Publication year - 2011
Publication title -
journal of evolutionary biology
Language(s) - English
Resource type - Journals
SCImago Journal Rank - 1.289
H-Index - 128
eISSN - 1420-9101
pISSN - 1010-061X
DOI - 10.1111/j.1420-9101.2010.02151.x
Subject(s) - biology , red flour beetle , variation (astronomy) , genetic variation , population , evolutionary biology , zoology , ecology , genetics , demography , insect , gene , sociology , physics , astrophysics
Hybrids from crosses between populations of the flour beetle, Tribolium castaneum , express varying degrees of inviability and morphological abnormalities.

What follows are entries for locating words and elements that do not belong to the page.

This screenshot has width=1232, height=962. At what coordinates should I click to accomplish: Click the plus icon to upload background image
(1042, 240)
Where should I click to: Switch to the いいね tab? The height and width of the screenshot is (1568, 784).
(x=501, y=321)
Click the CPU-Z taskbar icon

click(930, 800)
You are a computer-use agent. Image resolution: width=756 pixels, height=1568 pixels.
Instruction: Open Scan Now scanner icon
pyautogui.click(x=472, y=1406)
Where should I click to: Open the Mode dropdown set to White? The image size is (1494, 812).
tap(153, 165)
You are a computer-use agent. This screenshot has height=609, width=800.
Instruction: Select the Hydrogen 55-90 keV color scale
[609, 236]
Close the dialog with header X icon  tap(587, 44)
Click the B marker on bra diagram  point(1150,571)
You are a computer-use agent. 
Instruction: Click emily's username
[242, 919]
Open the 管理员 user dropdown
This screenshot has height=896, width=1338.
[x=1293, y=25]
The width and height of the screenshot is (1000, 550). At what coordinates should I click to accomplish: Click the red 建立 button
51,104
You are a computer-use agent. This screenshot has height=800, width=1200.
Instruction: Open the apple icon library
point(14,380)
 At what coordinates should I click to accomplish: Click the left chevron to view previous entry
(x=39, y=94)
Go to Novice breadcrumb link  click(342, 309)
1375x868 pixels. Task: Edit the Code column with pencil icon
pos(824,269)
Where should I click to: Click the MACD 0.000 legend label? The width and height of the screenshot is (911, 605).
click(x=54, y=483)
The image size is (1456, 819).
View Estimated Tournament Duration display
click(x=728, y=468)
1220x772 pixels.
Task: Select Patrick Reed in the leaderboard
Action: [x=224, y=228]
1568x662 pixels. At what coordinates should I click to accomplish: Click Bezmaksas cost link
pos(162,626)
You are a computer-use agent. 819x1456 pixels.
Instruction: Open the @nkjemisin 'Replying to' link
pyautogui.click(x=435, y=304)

The proportion of allopatric population hybrids exhibiting these negative hybrid phenotypes varies widely, from 3% to 100%, depending upon the pair of populations crossed. We crossed three populations and measured two fitness components, fertility and adult offspring numbers from successful crosses, to determine how genes segregating within populations interact in inter‐population hybrids to cause the negative phenotypes. With data from crosses of 40 sires from each of three populations to groups of five dams from their own and two divergent populations, we estimated the genetic variance and covariance for breeding value of fitness between the intra‐ and inter‐population backgrounds and the sire × dam population interaction variance. The latter component of the variance in breeding values estimates the change in genic effects between backgrounds owing to epistasis. Interacting genes with a positive effect, prior to fixation, in the sympatric background but a negative effect in the hybrid background cause reproductive incompatibility in the Dobzhansky–Muller speciation model. Thus, the sire × dam population interaction provides a way to measure the progress towards speciation of genetically differentiating populations on a trait by trait basis using inter‐population hybrids.